LE QUOTIDIEN : Le Pr Even a traité certains de ses confrères de « putains académiques » et de « parrains ». S’expose-t-il à des sanctions de l’Ordre ?
DR PATRICK ROMESTAING : Pour parler de ses confrères, le Pr Even tient des propos inacceptables. Ce n’est pas du tout conforme à la déontologie, et on ne voit pas en quoi il aurait plus d’autorité que d’autres pour porter un jugement sur ses confrères. D’autant que ses méthodes d’analyse ne sont pas fondées sur des critères scientifiques. L’Ordre peut comprendre sa volonté de transparence, mais il n’adhère pas au procédé. Nous n’acceptons pas non plus que soit livrés en pâture les noms de certains médecins, dont on croit savoir par ailleurs que ce sont, pour certains d’entre eux, des confrères avec qui il a déjà eu des différends.
Philippe Even risque-t-il gros ?
Il reviendra à la session plénière de l’Ordre, qui va se réunir jeudi 24 et vendredi 25 septembre, de décider des suites déontologiques, c’est-à-dire éventuellement d’une saisine de la chambre disciplinaire.
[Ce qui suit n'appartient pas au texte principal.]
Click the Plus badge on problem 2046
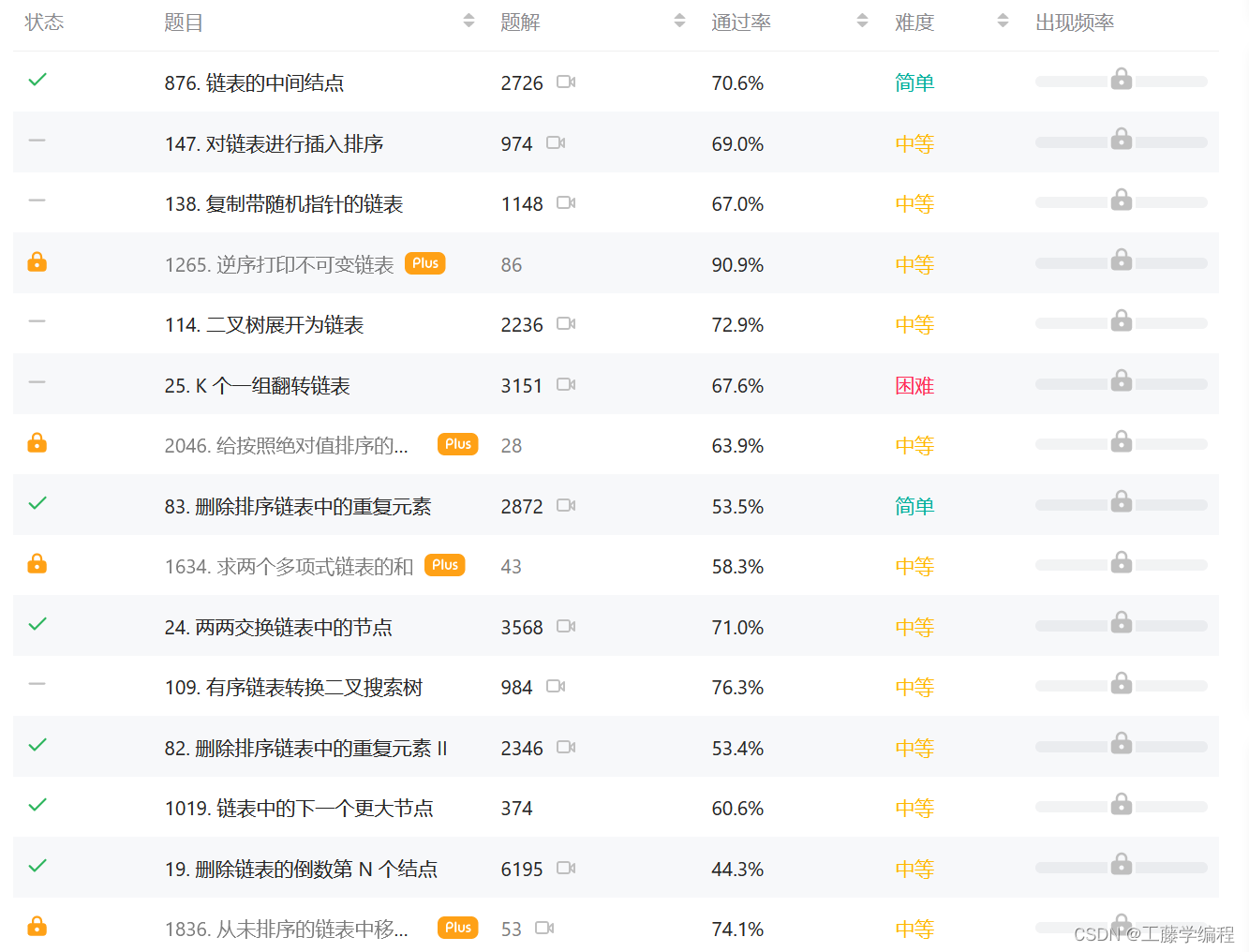This screenshot has width=1249, height=952. [458, 444]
Il faut se rappeler que le Pr Even a déjà été sanctionné assez récemment (un an d’interdiction d’exercer, dont 6 mois avec sursis, N.D.L.R.) par l’Ordre pour ses propos à l’égard des allergologues dans son précédent « Guide des 4 000 médicaments ». La chambre disciplinaire peut prendre les décisions qui relèvent de sa compétence. Cela va du blâme à la suspension, voire à l’interdiction d’exercer.
Comment réagissez-vous au fait que Philippe Even ait négligé de préciser dans ses déclarations d’intérêt que l’Institut Necker, qui le salariait, recevait des fonds de l’industrie pharmaceutique ?
Premièrement, il s’est pris son boomerang dans la figure, il aurait dû faire attention. Quand on veut donner des leçons, il faut soi-même être très blanc. S’il existait un décret parfaitement clair sur la déclaration de tout lien d’intérêt, le Pr Even n’aurait peut-être pas commis l’imprudence de tendre un bâton pour se faire battre. Il a beaucoup d’énergie pour combattre les supposées mauvaises actions de ses confrères, il aurait dû être attentif au fait que lui-même était rémunéré par une fondation qui touche des fonds de l’industrie pharmaceutique.
Quelle leçon tirez-vous de ces événements ?
Cette demande de transparence du Pr Even nous permet de rappeler que nous demandons nous-mêmes depuis 5 ans une transparence totale des liens entre l’industrie et les médecins. Il existe un décret, rédigé par le gouvernement, et paru en mai 2013 mais il ne permet pas de faire toute la transparence en ce sens qu’on sait tout sur les déjeuners ou billets de train offerts par l’industrie à un médecin mais rien sur les montants des conventions. Nous avons fait appel de ce texte devant le conseil d’État, qui nous a donné raison sur ce point. Nous attendons la suite.
L’Ordre demande que les Français soient au courant de tous les liens financiers qui unissent l’industrie à tout médecin. Sur ce point, et sur ce point seulement, nous rejoignons en quelque sorte le Pr Even.